- Exercise aim
The response should contain only the line with "Where should I" and every line after it to the end of the listing below, duplicated exactly; no picture belongs in it.

[Data — start]

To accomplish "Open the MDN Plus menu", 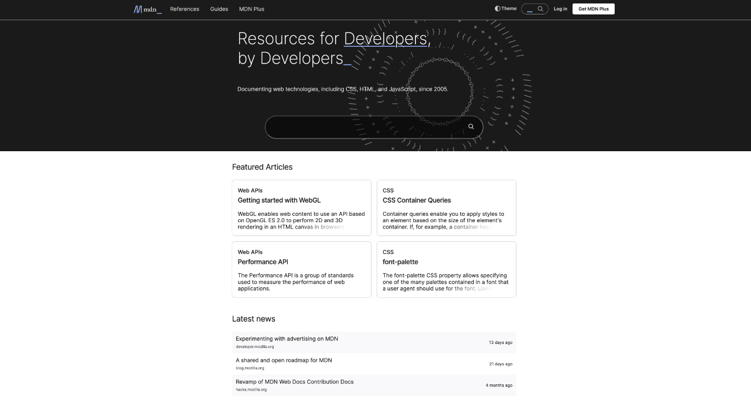I will tap(252, 9).
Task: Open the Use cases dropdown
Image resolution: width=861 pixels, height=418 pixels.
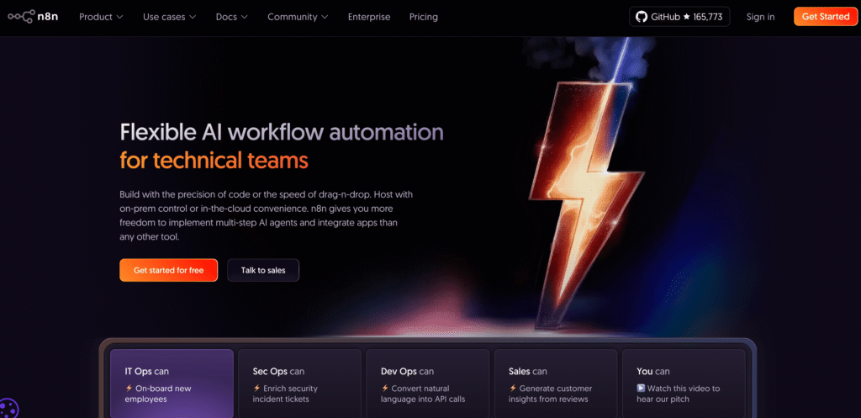Action: (169, 17)
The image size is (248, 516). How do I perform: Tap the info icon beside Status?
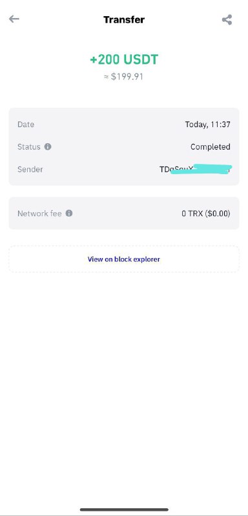[x=48, y=147]
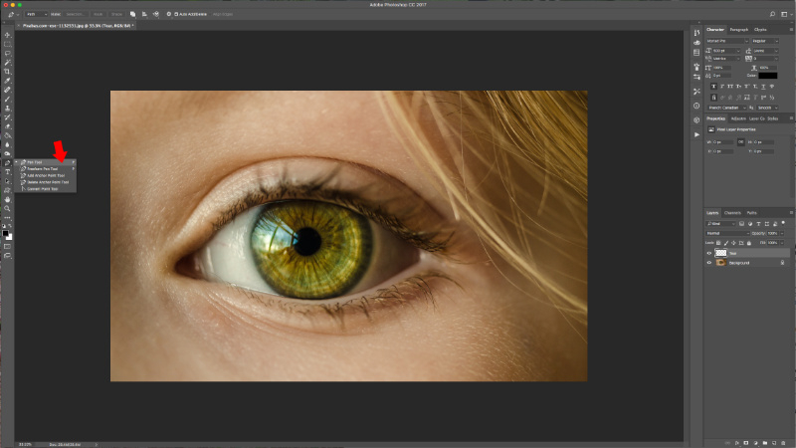This screenshot has height=448, width=796.
Task: Select the Zoom tool magnifier
Action: coord(7,208)
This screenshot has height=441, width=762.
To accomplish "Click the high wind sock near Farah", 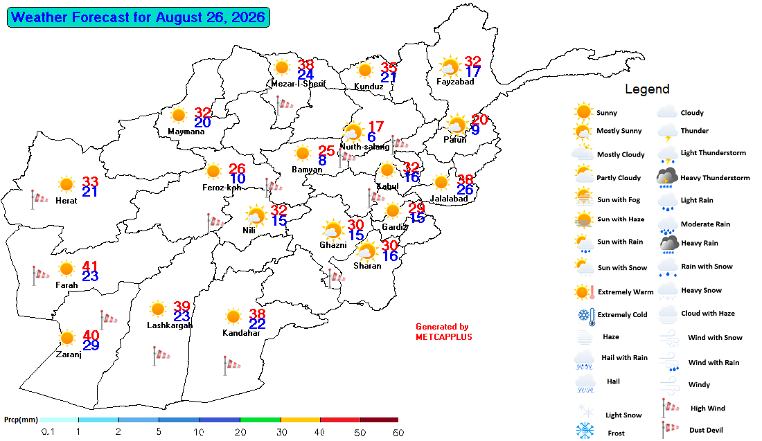I will click(40, 275).
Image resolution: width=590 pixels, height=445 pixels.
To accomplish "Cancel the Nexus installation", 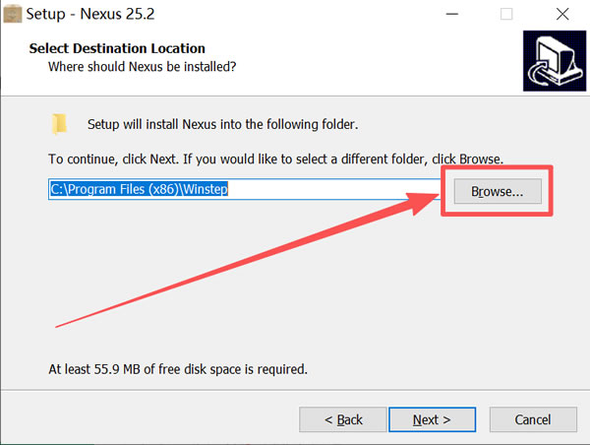I will (533, 419).
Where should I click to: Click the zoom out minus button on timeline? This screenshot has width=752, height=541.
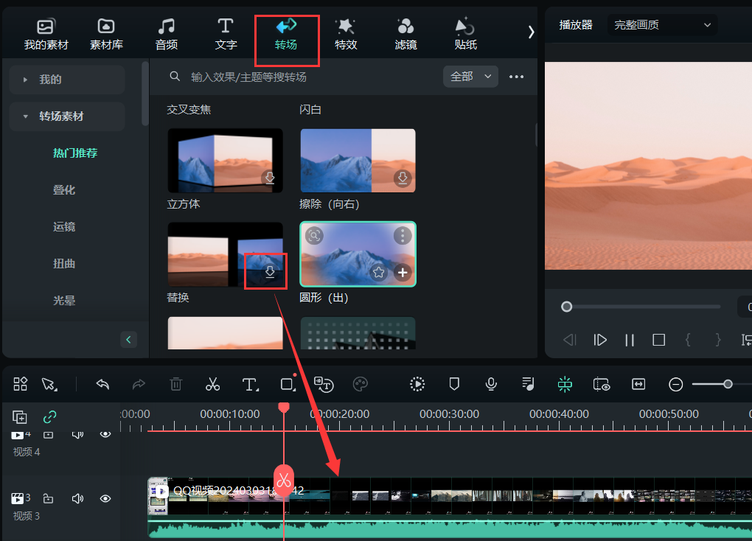tap(675, 384)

[Data — finish]

- Task output
Where should I click to: Click the zoom out minus button on timeline? This screenshot has width=752, height=541.
tap(675, 384)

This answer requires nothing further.